[Saved entries]
====================
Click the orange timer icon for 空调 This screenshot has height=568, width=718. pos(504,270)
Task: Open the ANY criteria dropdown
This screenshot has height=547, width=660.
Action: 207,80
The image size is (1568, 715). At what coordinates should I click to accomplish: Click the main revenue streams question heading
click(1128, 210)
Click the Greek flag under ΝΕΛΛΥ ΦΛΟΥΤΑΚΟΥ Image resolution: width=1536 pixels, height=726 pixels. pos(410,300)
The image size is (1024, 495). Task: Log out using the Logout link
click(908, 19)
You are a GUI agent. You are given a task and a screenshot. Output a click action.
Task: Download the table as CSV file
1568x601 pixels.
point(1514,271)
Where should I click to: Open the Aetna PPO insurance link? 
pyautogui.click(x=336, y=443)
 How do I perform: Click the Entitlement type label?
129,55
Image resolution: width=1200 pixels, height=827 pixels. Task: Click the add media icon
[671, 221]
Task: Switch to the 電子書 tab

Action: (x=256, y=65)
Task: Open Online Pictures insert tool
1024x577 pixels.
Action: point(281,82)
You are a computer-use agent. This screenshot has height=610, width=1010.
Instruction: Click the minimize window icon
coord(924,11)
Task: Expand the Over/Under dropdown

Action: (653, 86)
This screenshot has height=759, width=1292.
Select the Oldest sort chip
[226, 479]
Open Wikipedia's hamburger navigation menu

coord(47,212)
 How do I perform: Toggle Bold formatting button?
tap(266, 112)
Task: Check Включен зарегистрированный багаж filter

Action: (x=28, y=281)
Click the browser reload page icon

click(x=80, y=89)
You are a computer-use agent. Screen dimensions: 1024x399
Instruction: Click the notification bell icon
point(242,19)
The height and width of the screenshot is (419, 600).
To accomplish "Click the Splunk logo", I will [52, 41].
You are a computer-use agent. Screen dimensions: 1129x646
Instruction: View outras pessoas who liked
====================
- [What the exercise asks]:
The response must restate every entry word for word.

- [Solution]:
Click the orange timer icon for 空调 This screenshot has height=568, width=718. pos(504,270)
Task: Open the ANY criteria dropdown
This screenshot has height=547, width=660.
Action: 207,80
The image size is (1568, 715). At what coordinates should I click to accomplish: Click the main revenue streams question heading
click(1128, 210)
Click the Greek flag under ΝΕΛΛΥ ΦΛΟΥΤΑΚΟΥ Image resolution: width=1536 pixels, height=726 pixels. pos(410,300)
The image size is (1024, 495). Task: Log out using the Logout link
click(908, 19)
You are a GUI agent. You are given a task and a screenshot. Output a click action.
Task: Download the table as CSV file
1568x601 pixels.
point(1514,271)
Where should I click to: Open the Aetna PPO insurance link? 
pyautogui.click(x=336, y=443)
 How do I perform: Click the Entitlement type label?
129,55
Image resolution: width=1200 pixels, height=827 pixels. Task: Click the add media icon
[671, 221]
Task: Switch to the 電子書 tab

Action: (x=256, y=65)
Task: Open Online Pictures insert tool
1024x577 pixels.
Action: point(281,82)
You are a computer-use agent. This screenshot has height=610, width=1010.
Instruction: Click the minimize window icon
coord(924,11)
Task: Expand the Over/Under dropdown

Action: (653, 86)
This screenshot has height=759, width=1292.
Select the Oldest sort chip
[226, 479]
Open Wikipedia's hamburger navigation menu

coord(47,212)
 How do I perform: Toggle Bold formatting button?
tap(266, 112)
Task: Check Включен зарегистрированный багаж filter

Action: (x=28, y=281)
Click the browser reload page icon

click(x=80, y=89)
You are a computer-use agent. Screen dimensions: 1024x399
Instruction: Click the notification bell icon
point(242,19)
The height and width of the screenshot is (419, 600).
To accomplish "Click the Splunk logo", I will [52, 41].
You are a computer-use agent. Screen dimensions: 1129x646
Instruction: View outras pessoas who liked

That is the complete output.